THE RECORDS:

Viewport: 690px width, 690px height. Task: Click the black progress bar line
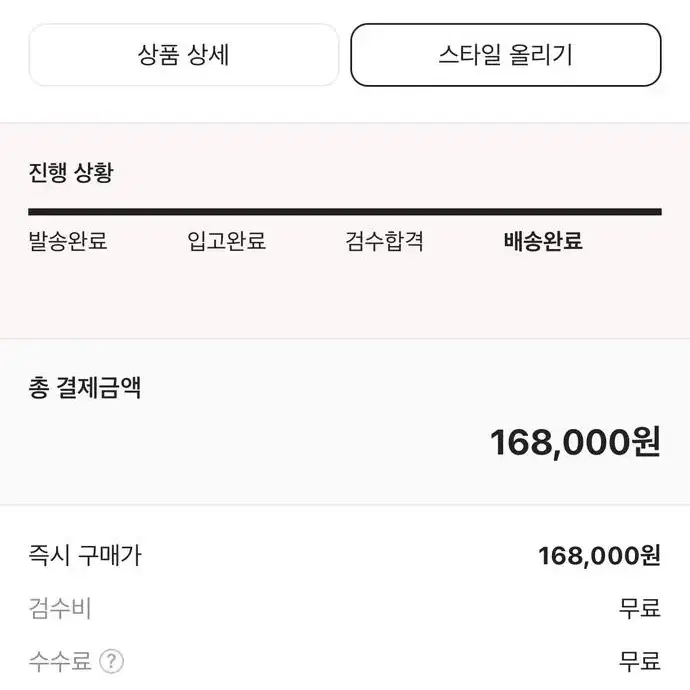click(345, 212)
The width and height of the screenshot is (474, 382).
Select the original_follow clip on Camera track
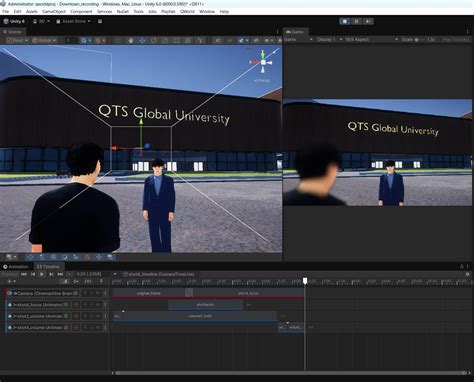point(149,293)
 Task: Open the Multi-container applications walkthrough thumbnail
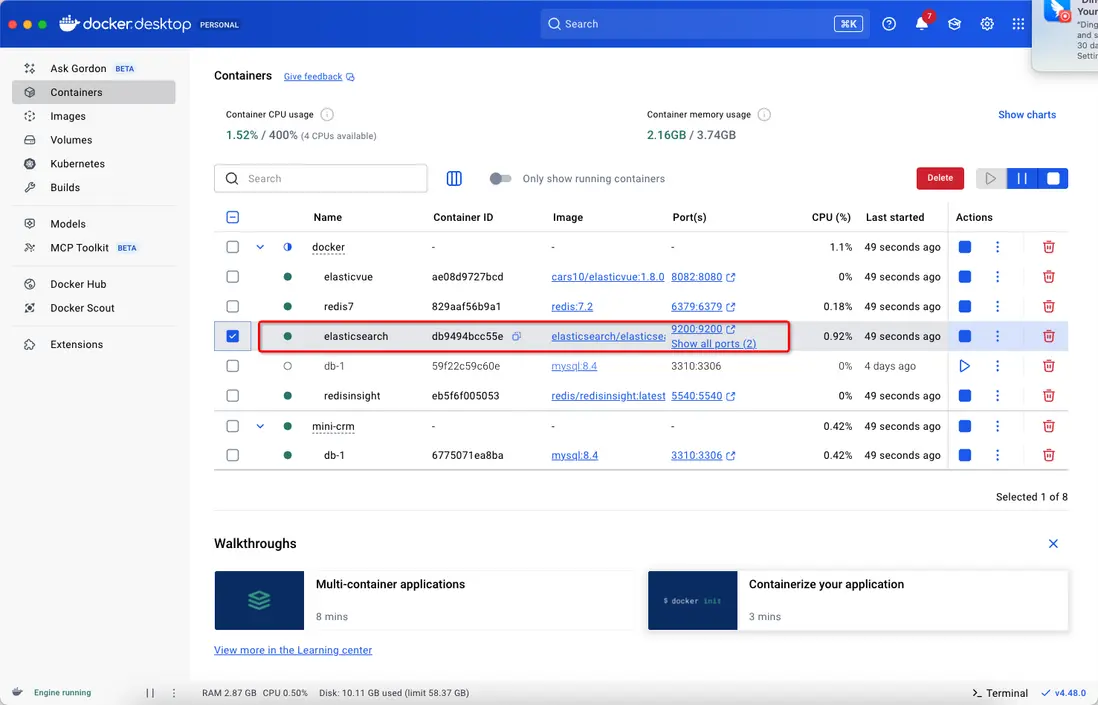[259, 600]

TASK TO COMPLETE: The material is to be written out word for word, and the pictures are to be left out.

RESULT:
Viewport: 690px width, 690px height. Task: Click the black progress bar line
click(345, 212)
The width and height of the screenshot is (474, 382).
Select the original_follow clip on Camera track
point(149,293)
 Task: Open the Multi-container applications walkthrough thumbnail
[259, 600]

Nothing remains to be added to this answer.